A fundamentalist Protestant might respond that one's salvation is assured upon accepting Jesus as one's lord and savior. (As an aside, I don't understand why they usually think Catholics haven't done this except that they don't use those exact words to describe their faith.) At first this seems to avoid the problem of always having one's salvation in doubt, but there other problems which only become apparent upon further reflection. If one's salvation were truly assured, then they could sin with impunity without any fear of hell. Fundamentalists respond that sinning greatly would be an indication that a person was never saved in the first place.
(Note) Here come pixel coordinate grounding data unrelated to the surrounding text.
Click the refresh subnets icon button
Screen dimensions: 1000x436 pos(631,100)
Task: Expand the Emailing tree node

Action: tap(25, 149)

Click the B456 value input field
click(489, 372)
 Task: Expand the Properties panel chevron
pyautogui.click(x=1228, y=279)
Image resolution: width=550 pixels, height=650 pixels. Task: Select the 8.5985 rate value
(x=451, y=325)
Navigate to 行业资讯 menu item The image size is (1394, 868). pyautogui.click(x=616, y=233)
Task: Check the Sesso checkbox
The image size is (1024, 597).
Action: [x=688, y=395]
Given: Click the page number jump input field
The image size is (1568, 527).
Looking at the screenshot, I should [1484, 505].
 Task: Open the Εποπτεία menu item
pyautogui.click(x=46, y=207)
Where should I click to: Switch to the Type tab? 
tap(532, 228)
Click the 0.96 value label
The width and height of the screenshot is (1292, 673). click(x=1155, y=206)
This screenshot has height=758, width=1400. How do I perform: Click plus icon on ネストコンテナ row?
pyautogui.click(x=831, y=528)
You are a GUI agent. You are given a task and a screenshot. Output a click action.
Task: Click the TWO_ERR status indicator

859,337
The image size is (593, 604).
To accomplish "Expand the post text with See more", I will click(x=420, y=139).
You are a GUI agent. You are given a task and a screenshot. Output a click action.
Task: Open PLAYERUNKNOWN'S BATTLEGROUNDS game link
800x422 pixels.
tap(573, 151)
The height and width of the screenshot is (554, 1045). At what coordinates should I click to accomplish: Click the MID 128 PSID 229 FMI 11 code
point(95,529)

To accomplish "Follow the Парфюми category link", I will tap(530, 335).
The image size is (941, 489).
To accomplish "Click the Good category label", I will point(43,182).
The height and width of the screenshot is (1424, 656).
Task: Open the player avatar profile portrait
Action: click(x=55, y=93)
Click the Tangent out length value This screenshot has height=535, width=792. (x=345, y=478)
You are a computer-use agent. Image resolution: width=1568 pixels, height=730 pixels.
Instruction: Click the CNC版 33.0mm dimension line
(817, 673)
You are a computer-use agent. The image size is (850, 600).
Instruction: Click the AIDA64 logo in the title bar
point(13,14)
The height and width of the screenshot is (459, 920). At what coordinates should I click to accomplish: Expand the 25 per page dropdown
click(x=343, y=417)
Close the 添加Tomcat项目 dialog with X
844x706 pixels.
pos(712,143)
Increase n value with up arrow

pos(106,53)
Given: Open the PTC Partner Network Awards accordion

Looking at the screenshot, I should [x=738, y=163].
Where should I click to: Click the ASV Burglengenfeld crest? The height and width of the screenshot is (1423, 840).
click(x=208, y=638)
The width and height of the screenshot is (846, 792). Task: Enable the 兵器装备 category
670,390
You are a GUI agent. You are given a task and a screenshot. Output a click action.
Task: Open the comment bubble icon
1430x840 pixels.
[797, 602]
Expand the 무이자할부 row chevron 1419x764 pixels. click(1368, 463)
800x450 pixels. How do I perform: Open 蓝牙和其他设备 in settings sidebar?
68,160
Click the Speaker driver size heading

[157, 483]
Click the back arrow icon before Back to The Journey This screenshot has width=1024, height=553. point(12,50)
This entails that one can be mistaken about whether they are truly saved because they also might sin greatly in the future and therefore they have no assurance of their salvation! One cannot argue that they know they would never do that because many people have been very devout in their faith and then sinned greatly. I have heard of fundamentalists who repeatedly tried to become saved after sinning because they didn't know whether it worked the other times. Since fundamentalist hell is just as terrible as Catholic hell, the same infinite danger merits the same obsessive response.